Freshly sliced squares of our 4-Ingredient Vegan Chocolate Peanut Butter Fudge recipe

We hope you LOVE this fudge! It’s:

Peanut buttery
Perfectly sweet
Easy to make
& Perfectly delicious

Keep this fudge on hand for a healthier treat to indulge in throughout the week. Or make a batch to bring to dinners, gatherings, or parties. We can almost guarantee that it will be the most popular dessert on the table.

If you’re into chocolate-peanut buttery things, check out our Peanut Butter Cup Cookies, Peanut Butter Chocolate Chip Granola, White Chocolate Peanut Butter Eggs, Peanut Butter M&Ms, Chocolate Peanut Butter Banana Shake, and Double Peanut Butter Chocolate Chip Cookies.

If you try this recipe, leave a comment, rate it, and tag a photo #minimalistbaker on Instagram.
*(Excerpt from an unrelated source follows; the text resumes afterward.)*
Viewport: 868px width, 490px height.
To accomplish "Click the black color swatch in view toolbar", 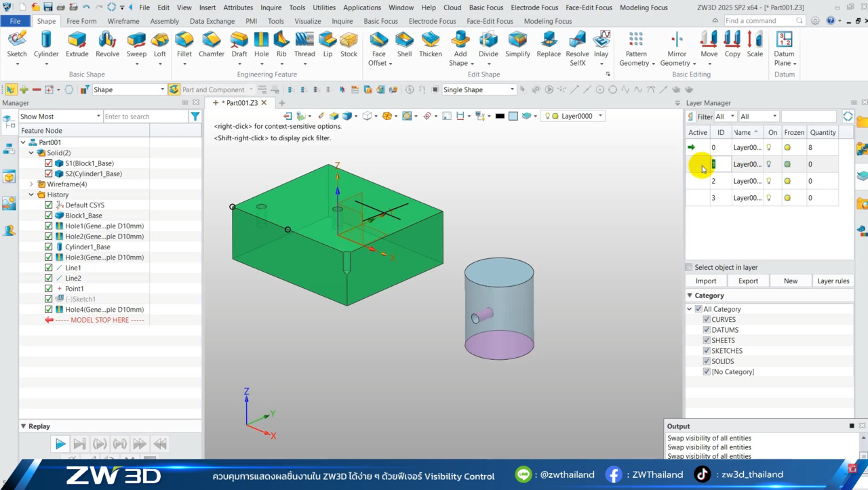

Cheers, friends!

Close up shot of naturally-sweetened Vegan Chocolate Peanut Butter Fudge

Chocolate Peanut Butter Freezer Fudge

Incredibly rich vegan fudge made with 4 ingredients: peanut butter, cacao powder, dates, and coconut oil. Naturally sweet, fudgy, intensely satisfying, and so delicious! The perfect healthier dessert.
Author Minimalist Baker
Slices of our 4-Ingredient Freezer Fudge recipe stacked on a vintage scale
4.80 from 53 votes
Prep Time 30 minutes
Total Time 30 minutes
Servings 15 (squares)
Course Dessert
Cuisine Grain-Free, Vegan
Freezer Friendly 1 month
Does it keep? 1 Week


  • 1 cup packed dates* (pitted // measured after pitted)
  • 1 cup creamy salted peanut butter* (or other nut/seed butter)
  • 1/2 cup unsweetened cacao powder (or unsweetened cocoa powder)
  • 1/4-1/2 cup melted coconut oil
  • Roasted salted peanuts (chopped // optional)
  • Cacao nibs (optional)


  • To a food processor, add pitted dates and mix until a fine paste or a small ball forms.
  • Remove lid and add peanut butter. Blend once more to combine.
  • Add cacao powder and blend once more to combine.
  • Add melted coconut oil, starting with the smaller measurement and working your way up as needed until a fudgy paste is formed. It’s OK if it looks a little clumpy at this point (see photo). You mostly just want to make sure it’s not dry, so add more oil as needed. (You shouldn’t need more than the recommended amount of coconut oil.) If it’s clumpy or a tad grainy, that’s OK. You can smooth it out in the next step. 
  • Transfer to a parchment-lined loaf (or 8×8-inch) pan and spread with the back of a spoon until a smooth, even surface is achieved. Top with roasted salted peanuts and/or cacao nibs for texture (optional).
  • Transfer to freezer and freeze until firm to the touch – about 20 minutes or more as needed. Then remove from freezer and slice into desired squares. If it has trouble slicing, let thaw for a few more minutes and/or run your knife under hot water to ease cutting.
  • Enjoy! Store leftovers covered in the refrigerator up to 1 week, or in the freezer up to 1 month. This fudge does best when kept refrigerated. If it sits out for too long in a warm environment, it can soften.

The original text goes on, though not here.